Enfyns has the answer. See above. What we do but only after they've been taught to lead with pressure-and-release, and a lot milder, then using nylon yachting rope that slides easily with one or two turns around a strainer set four feet into the ground in the centre of the round pen. The run backwards can then be controlled with one hand.

Lunge lines are designed not to be slippy and a rope can snag in a ring. Another thing, it is not a bad idea to always have a sharp knife in your pocket when handling horses and ropes.

At over 70 I decline to be towed down the field by a spirited yearling when it can so easily be avoided. My ponies tend to tie quietly, all of them, and the surplus baler twine goes in the bin where it belongs.
 
Tnavas, sorry - sighing at another troll post.

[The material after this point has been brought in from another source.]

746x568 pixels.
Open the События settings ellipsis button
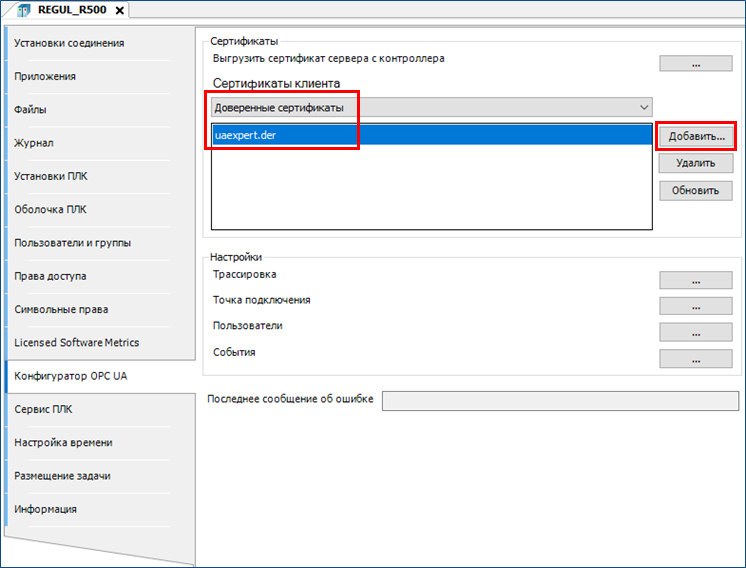pos(696,358)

Dry Rot, ring help666 for more details on the support group =)
 
My youngster learn to do this but he wouldn't do it particularly quickly, he just pulled back slowly until the twine snapped then sort of looked at you with a butter wouldn't melt "what?" sort of expression. With him, as I knew he wasn't panicking about it or doing it in a rapid movement, I graduated from split twine to using unsplit twine. It didn't take him long to cotton on this didn't break with his little 'technique'. With a horse that pulls back quickly I would probably look to hold or have someone hold the leadrope through the tie ring whilst you're doing your usual things with him. If he pulls then they can give a bit but not let go. Means if he really panicked you can quickly release but otherwise you can just keep hold.
 
Years ago a place I worked at had a large tyre fastened securly to the wall, unruly horses were tied to the tyre securely with a strong headcollar and rope and allowed to pull. Tyre would stretch a little and then when the horse slackned off a bit, would yank the horse forwards! Horses gave up pretty quickly and most never bothered again.

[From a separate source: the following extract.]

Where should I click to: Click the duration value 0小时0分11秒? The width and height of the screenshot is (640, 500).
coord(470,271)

Have never seen this done anywhere else and wouldn't dare try it myself, but it certainly worked for them.
 
Use a tyre inner tube instead of string, it gives a bit but doesn't break and isn't fixed to cause injury.
 
As everyone has said never tie to the actual gate as it can lift off it's hinges and go with the horse.

Tying to a piece of string was at one time a Pony Club panic thing that caught on. Mine rarely get tied to string the learn that being tied up and staying there is what they must do.

If you can tie to a fence or gate post - check though that it is not rotten as my friend found out when her sons pony pulled back, the post fell apart at ground level and pony and post flew of across the yard jumping the fence into the paddock - with the post still attached. Fortunately pony was unhurt.

You could try a bum rope - when they lean back the rope presses into their bum sending them forward again. This is a picture of one of my youngsters tied up at a show - the first time away from home as a yearling - he stood their all day. The knot at the wither is a bowline, the rope goes through the throat of the headcollar and then through the centre ring before being tied to a ring - preferably above head height.

MatamataWaikatoWorld008.jpg



This is a great way of approaching these problems and I have seen it work brilliantly.
I also am filing Dotty1 's inner tube tip for a future try when needed.
OP please don't tie to gate if he lifts it off it's hinges it could be fatal.